Built this way, the API and the experience layer stay loosely coupled. Swap label engines later and the customer-facing layer never notices.

What About an All-in-One? AfterShip Shipping
If you would rather not run two vendors, AfterShip Shipping is the consolidation option. It covers 130+ label carriers, more than EasyPost's 100+ and Shippo's roughly 40+, with bring-your-own-carrier on every tier. For a single-vendor brand, that puts labels, tracking, and returns under one roof and one data model. You can read more on it as an all-in-one alternative to EasyPost, or on the main AfterShip Shipping product page.
Be clear-eyed about cost. AfterShip prices its products as three separate subscriptions, not one bundle. A representative mid-tier stack at list price (direct on aftership.com) is Shipping Essentials at $9, Tracking Premium at $59, and Returns Pro at $59, which works out to about $127 per month, with 25% off the first year when you bundle 2 or more products. Treat $127 as a list-level figure, not an audited quote; your real number depends on the tiers your volume needs.
This will not beat Shippo on sticker price, and it is not meant to. The value is one vendor, one integration, and integrated data across the whole post-purchase flow. That trade, simpler operations for a higher line item, is the honest case for the all-in-one.
The proof shows up in WISMO load. In a StackCommerce case study, branded proactive tracking cut WISMO contacts by 71% year over year. AfterShip's own first-party benchmark puts the typical reduction at 65%. Different sources, same direction: the post-purchase layer takes real cost out of support.
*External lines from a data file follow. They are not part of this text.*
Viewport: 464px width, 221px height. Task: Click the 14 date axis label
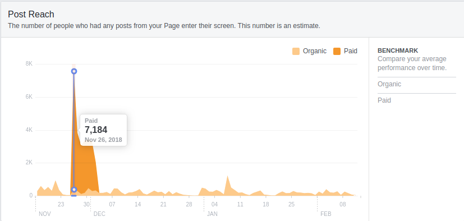pos(137,204)
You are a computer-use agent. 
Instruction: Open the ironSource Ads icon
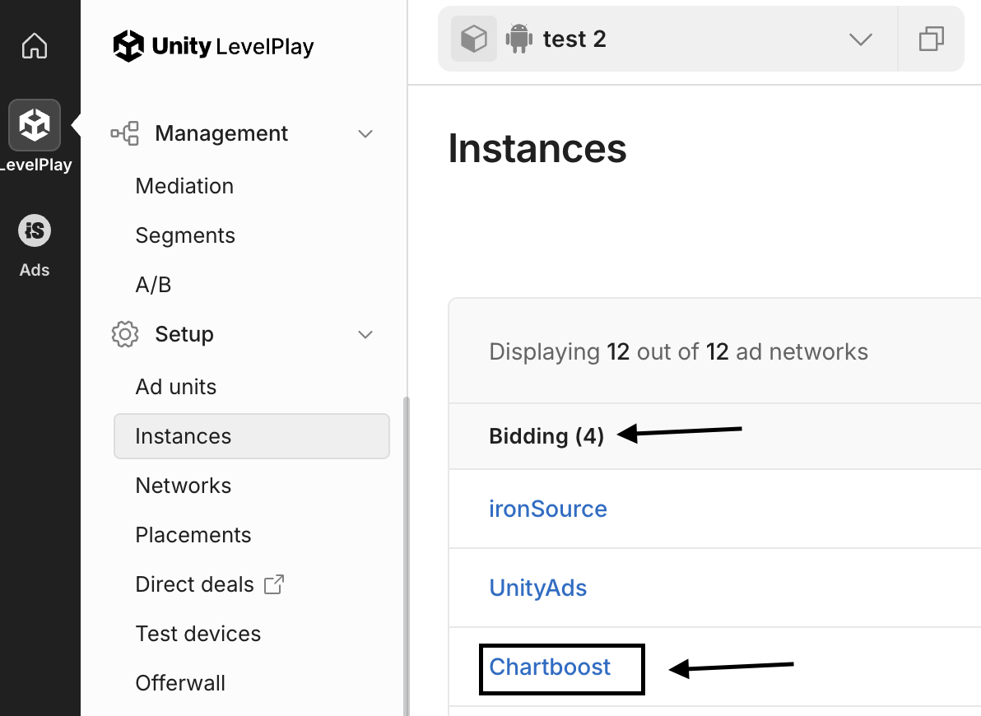pyautogui.click(x=35, y=231)
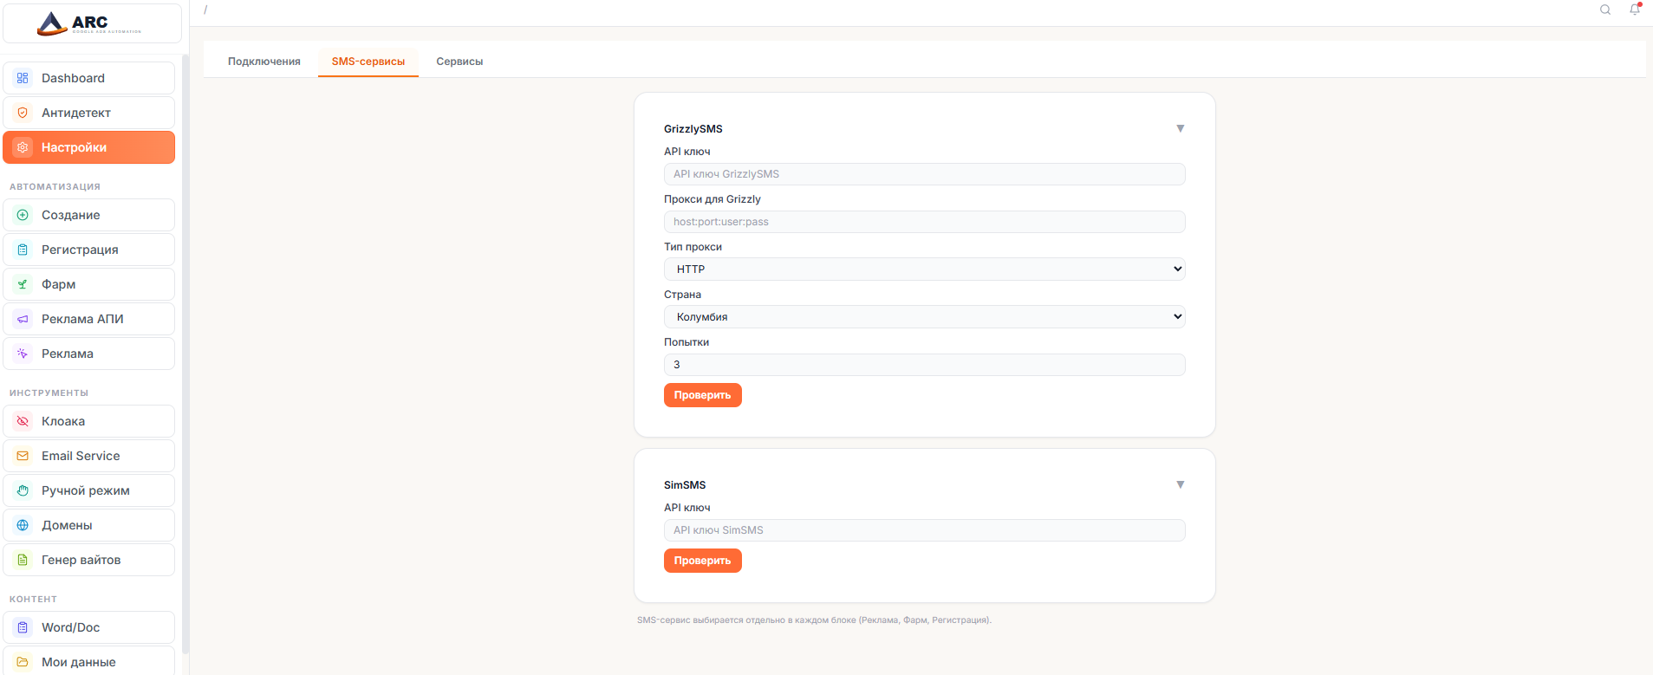Collapse the GrizzlySMS section arrow
Screen dimensions: 1653x675
click(x=1180, y=128)
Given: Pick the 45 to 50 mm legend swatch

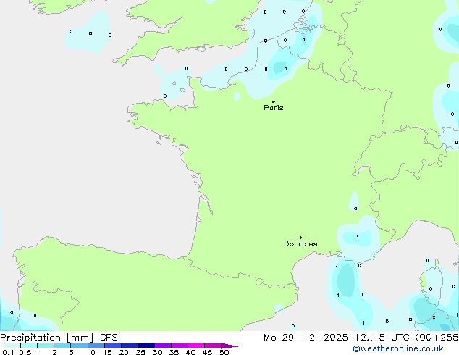Looking at the screenshot, I should (x=214, y=346).
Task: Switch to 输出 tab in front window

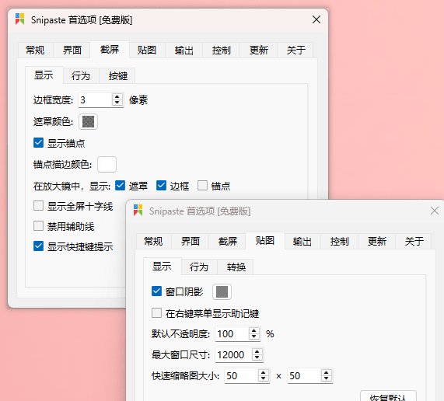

Verified G2 review: rated 5 out of 5
"Integrates perfectly with Shipstation to track all our orders for all couriers."
Gabe C., G2, May 21, 2024
Final Verdict: Build a Stack, Don't Just Buy a Tool
The smart play was never EasyPost versus Shippo in isolation. Use one of them for backend logistics, and use AfterShip for the customer-facing experience. That is the decision that compounds.
Put plainly: AfterShip's job is the post-purchase layer, and it is the constant on both sides. The only open question left is who prints your labels. Settle that with the verdict from earlier, then build the layer that keeps the customers those labels are for.
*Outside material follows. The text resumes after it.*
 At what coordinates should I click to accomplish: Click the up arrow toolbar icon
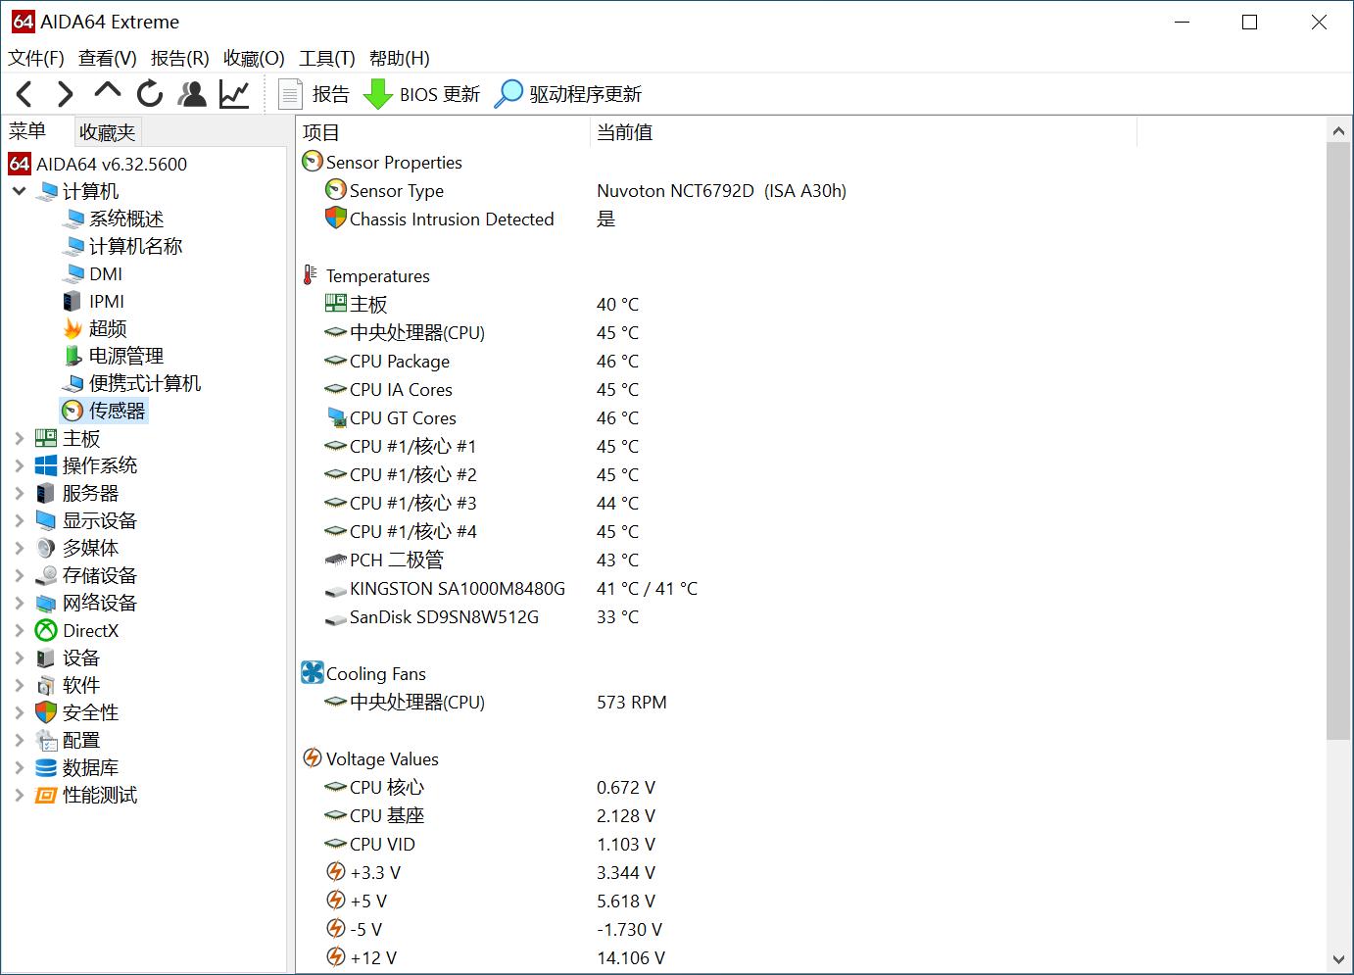pos(107,93)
Frequently Asked Questions
Is EasyPost or Shippo better?
Neither wins outright. Choose EasyPost for maximum developer control and the wider carrier network; choose Shippo for a user-friendly interface and faster setup for non-technical ops teams.
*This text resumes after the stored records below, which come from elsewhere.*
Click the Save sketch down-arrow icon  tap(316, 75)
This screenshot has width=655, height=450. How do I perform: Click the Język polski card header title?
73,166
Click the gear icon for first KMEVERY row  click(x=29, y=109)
How much do EasyPost and Shippo cost?
EasyPost is pay-as-you-go: free up to 3,000 labels, then $0.08 per label, with a bring-your-own-carrier plan at $20/mo. Shippo has a free Starter (5 cents per label on your own carrier accounts), a flat Pro plan at $17/mo, and a Premier contact-us tier.
Do EasyPost or Shippo offer a returns portal?
Neither runs a native self-service returns portal. EasyPost generates return labels and routes the portal to partners like Loop, Optoro, or ReturnLogic; Shippo generates scan-based return labels via its API. AfterShip Returns provides a first-party branded portal with item selection, reason codes, and refund, exchange, or store-credit resolution.
How many carriers do EasyPost and Shippo support?
Scoped to label-generation networks, EasyPost connects to 100+ carriers and Shippo to roughly 40+. AfterShip Shipping, the all-in-one option, covers 130+ label carriers.
What does AfterShip add to a shipping API?
AfterShip is the customer-experience layer on top of whichever API prints labels. It imports tracking numbers from 1,300+ carriers and adds branded tracking pages with AI delivery dates and product recommendations, plus a self-service returns portal that EasyPost and Shippo do not provide.